[Collected data]

<<<<

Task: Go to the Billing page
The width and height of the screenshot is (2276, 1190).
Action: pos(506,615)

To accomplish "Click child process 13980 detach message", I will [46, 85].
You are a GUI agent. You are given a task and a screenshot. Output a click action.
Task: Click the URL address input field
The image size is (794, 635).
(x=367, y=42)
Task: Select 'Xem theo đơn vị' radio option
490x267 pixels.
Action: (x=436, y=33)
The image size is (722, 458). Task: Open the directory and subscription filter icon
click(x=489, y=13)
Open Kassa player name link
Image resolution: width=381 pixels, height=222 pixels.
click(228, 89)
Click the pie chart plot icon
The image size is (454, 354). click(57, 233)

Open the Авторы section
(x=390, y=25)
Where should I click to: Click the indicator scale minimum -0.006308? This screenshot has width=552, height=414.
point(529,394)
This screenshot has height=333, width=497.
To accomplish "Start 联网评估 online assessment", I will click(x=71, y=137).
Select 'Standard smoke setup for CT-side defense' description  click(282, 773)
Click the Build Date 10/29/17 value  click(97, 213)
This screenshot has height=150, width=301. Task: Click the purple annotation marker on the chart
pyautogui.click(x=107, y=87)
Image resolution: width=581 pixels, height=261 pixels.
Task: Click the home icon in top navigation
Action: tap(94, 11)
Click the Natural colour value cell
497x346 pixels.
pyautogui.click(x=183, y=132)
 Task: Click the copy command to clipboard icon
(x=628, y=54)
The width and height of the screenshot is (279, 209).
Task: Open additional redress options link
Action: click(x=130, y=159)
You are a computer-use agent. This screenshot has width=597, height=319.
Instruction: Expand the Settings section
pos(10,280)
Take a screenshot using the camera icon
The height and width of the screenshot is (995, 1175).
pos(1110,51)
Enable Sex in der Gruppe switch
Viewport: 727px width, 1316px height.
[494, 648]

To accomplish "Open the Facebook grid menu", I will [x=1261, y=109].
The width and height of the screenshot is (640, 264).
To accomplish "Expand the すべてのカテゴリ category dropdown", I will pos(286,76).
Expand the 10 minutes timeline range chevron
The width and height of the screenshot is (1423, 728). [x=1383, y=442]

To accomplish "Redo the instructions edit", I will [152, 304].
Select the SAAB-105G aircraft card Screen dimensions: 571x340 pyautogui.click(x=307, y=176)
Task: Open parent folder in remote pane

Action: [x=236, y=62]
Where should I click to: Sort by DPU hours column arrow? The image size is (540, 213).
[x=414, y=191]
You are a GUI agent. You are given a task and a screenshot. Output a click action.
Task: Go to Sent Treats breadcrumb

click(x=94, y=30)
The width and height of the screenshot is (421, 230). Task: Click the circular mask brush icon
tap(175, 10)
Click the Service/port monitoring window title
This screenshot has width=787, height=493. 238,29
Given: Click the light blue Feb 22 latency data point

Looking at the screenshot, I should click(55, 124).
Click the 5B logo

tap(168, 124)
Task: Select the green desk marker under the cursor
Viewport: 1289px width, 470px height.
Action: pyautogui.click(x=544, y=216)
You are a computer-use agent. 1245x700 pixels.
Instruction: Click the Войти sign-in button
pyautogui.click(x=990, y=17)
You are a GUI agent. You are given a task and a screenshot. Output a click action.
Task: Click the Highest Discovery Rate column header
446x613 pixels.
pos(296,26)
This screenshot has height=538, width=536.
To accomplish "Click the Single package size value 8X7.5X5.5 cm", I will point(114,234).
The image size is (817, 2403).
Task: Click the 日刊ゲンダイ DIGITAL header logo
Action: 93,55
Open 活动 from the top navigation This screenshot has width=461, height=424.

>>>>

_Work instructions_
Wherever a line in the entries above holds "computer", copy that line.

_Answer for this exercise_
You are a computer-use agent. This screenshot has width=597, height=319.
You are a computer-use agent. 1245x700 pixels.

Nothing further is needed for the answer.